Il restait quelques heures avant le coucher du soleil. Les rues étaient au sommet de leur activité insouciante entre marchandises étalés, marchands aboyant la qualité de leurs produits, et marcheurs attirés par la curiosité, le besoin ou le temps à perdre. L’heure était aux courses de dernières minutes pour tout le monde, y compris pour la mercenaire qui comptait se procurer le nécessaire pour mener sa mission à bien. On n’improvise pas une évasion facilement, les mains dans les poches. Elle flânait, choisissant les étals qui pouvaient lui être utiles ou les clients les plus tête-en-l’air.
Elle s’arrêta à la hauteur d’un boulanger, concurrent de son Pierrot, mais elle ne voulait en aucun cas les mêler, lui et sa famille, même indirectement à sa mission. De plus une des clientes dans cette ruelle avait posé son panier le temps d’y ranger des pains et semblait hésiter sur son nouveau choix. Lenore se faufila à ses côtés, interrompant la discussion qu’elle tenait avec le marchand en tendant un doigt vers une charlotte aux fraises à l’extrémité de l’étal.
« S’il vous plait ! Serait-il possible de n’avoir qu’une part de ce gâteau ?... Oh pardon, je vous ai coupé... navrée, vraiment, je suis confuse, je vais attendre. » Se rattrapa-t-elle sous le regard furibond de la cliente qui reprit sa commande aussitôt, monopolisant le vendeur comme elle en avait le droit et d’un coup le devoir de par sa présence antérieur à celle de l’importune, sans prêter attention au bras de Lenore qui se glissait naturellement dans l’anse du panier tout en pivotant sur elle-même, leur tournant le dos et s’éclipsant discrètement de retour dans la foule.
Panier et pain. Fait.
Une ruelle plus loin, un épicier devint sa cible. Serpentant entre les clients, elle trébucha volontairement, percutant la table et renversant plusieurs produits. Elle posa son panier au sol au bord de la table, en s’excusant et commença à ranger les produits convenablement, non sans avoir fait basculer un paquet de farine directement dans le panier en réception. De toute sa bonne volonté à réparer sa maladresse et masquer son geste, elle fut interrompue par le marchand aimable qui termina le réagencement.
« Laissez ma bonne dame, je m’en charge, ne vous inquiétez pas pour si peu. La bonne journée à vous ! »
Farine. Fait.
Une patrouille passa dans la foule et elle se fit discrète, s’approchant d’un homme, marchant à ses côtés au même pas, pour sembler être en sa compagnie.
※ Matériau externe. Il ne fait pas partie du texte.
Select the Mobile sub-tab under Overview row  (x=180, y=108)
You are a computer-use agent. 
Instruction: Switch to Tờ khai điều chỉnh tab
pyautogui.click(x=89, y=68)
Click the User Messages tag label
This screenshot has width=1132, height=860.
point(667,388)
Elle l’abandonna pour s’arrêter auprès d’un bijoutier, contemplant de magnifiques fibules. Elle en aurait besoin pour maintenir son futur chaperon rouge et elle se permit le luxe d’en acheter une discrète mais ouvragée, se faisant ainsi un peu plaisir, l’objet était un serpent se mordant la queue et formant un huit allongé. Un Ouroboros avait précisé le marchand. Elle se sépara de ses cinquante munnies sans regret tellement la fibule était belle. Surtout que pour le moment elle n’avait rien débourser.
Fibule. Fait.
Les étals commençaient déjà à être rangés, la soirée avançait plus rapidement que prévu et il lui manquait toujours l’essentiel. Lenore envisageait déjà de devoir modifier son plan lorsque son regard croisa un groupe de gamin au pied d’une taverne. Au fond de la ruelle qui longeait son flanc, un chariot de tonnelets couverts d’une bâche rouge sombre. Elle allait se diriger vers son trésor inattendu quand elle se rappela qu’il lui fallait également des billes. Les gamins s’éclipsaient rangeant dans leurs bourses leurs gains de verre, rappelés par leurs mères ayant terminé leurs achats. La mercenaire devait faire vite. Elle se posa sur le chemin du dernier gamin et le souleva en une embrassade joyeuse, mettant la main sur la bourse de billes, pendant que celui-ci se débattait comme un diable que l’on enlève.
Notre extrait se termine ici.